Celluloid Disease on Vintage Pens

Celluloid is, unbeknownst to many, a type of plastic. It’s a class of compounds created from cellulose nitrate and camphor. Celluloid was used frequently as the material for vintage pen caps and barrels because it was more durable than hard rubber and because it was available in a myriad of colors, not just cardinal or black. It’s not used as often as plastics/acrylics today for pens because it’s not as stable as these materials, even though it has a very pleasant feeling in hand.

Celluloid is difficult to manufacture, as well as expensive. The process is long and there are several steps to reach the final stage. Long story short, it involves chemical reactions.

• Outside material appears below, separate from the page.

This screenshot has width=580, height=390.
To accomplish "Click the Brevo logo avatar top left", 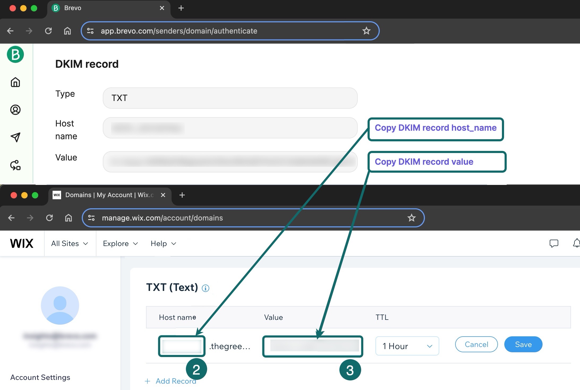I will point(15,54).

After mixing, the product is pressed into blocks at high pressure before it can even be formulated for its specific use. Curing is the longest part of the process and the most important part; if not properly cured, celluloid can be prone to celluloid disease/crystallization.

Unfortunately, celluloid can also deteriorate through thermal, chemical, photochemical, and physical reactions. In the case of pens, if the celluloid was not properly cured, the camphor essentially squeezes out of the mass. As this is the plasticizing component, its reduced presence leaves the material weak. Damage is irreversible.

Celluloid is a beautiful  material the manufacturing process is one of the reasons celluloid pens command a high price nowadays. Protect your celluloid vintage pens by keeping their storage area ventilated and away from humidity, heat, and light.